- _Problem description_
Retype only what runs from the line with "1568x370 pixels. How" through the end of the entries, exactly and in full, but omit any picture you find.

START Extracted data

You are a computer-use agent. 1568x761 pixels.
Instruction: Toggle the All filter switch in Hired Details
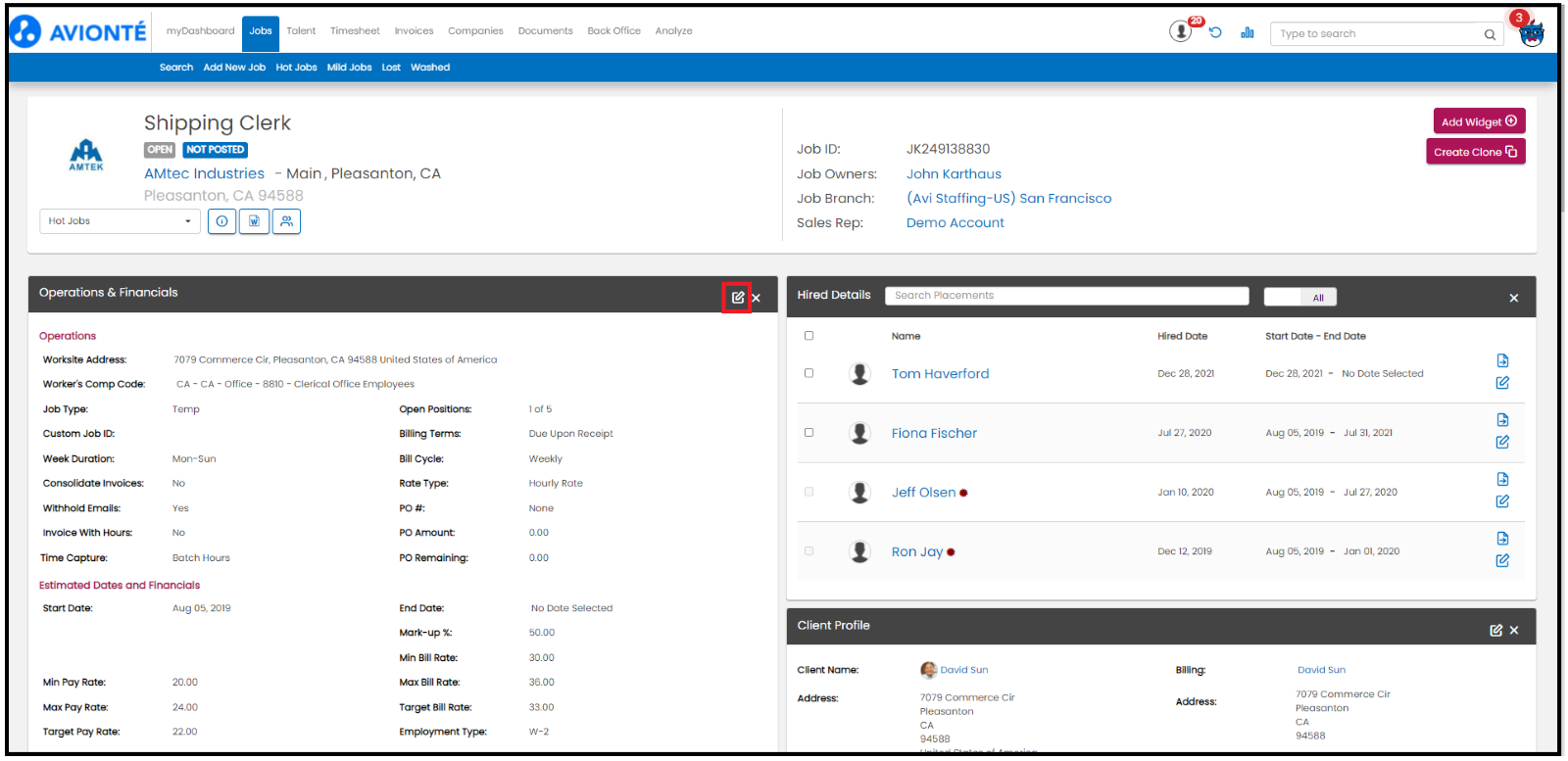(x=1299, y=298)
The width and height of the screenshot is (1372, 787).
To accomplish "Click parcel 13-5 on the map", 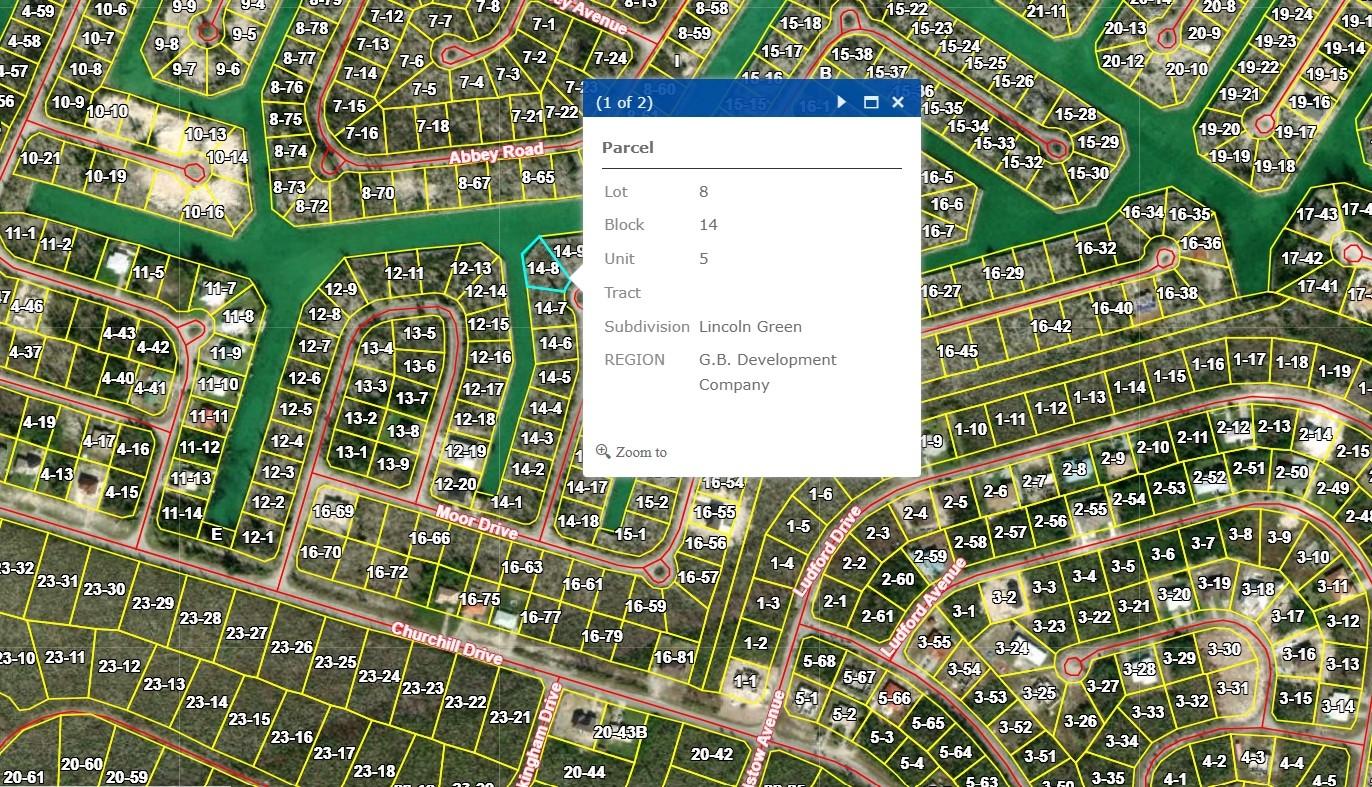I will [x=419, y=334].
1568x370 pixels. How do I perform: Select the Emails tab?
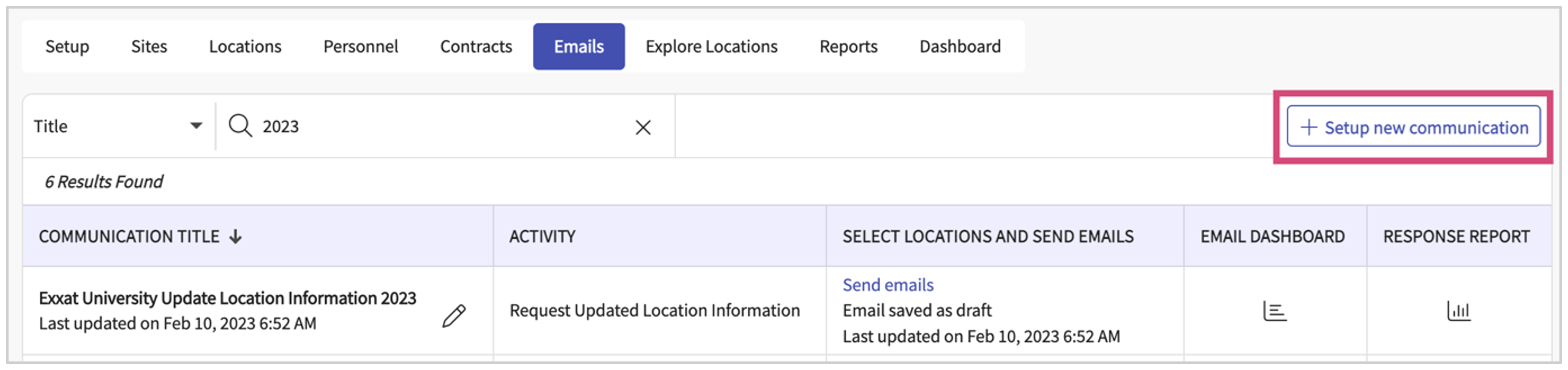579,47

END Extracted data

- _The answer_
1568x370 pixels. How do I perform: Select the Emails tab?
579,47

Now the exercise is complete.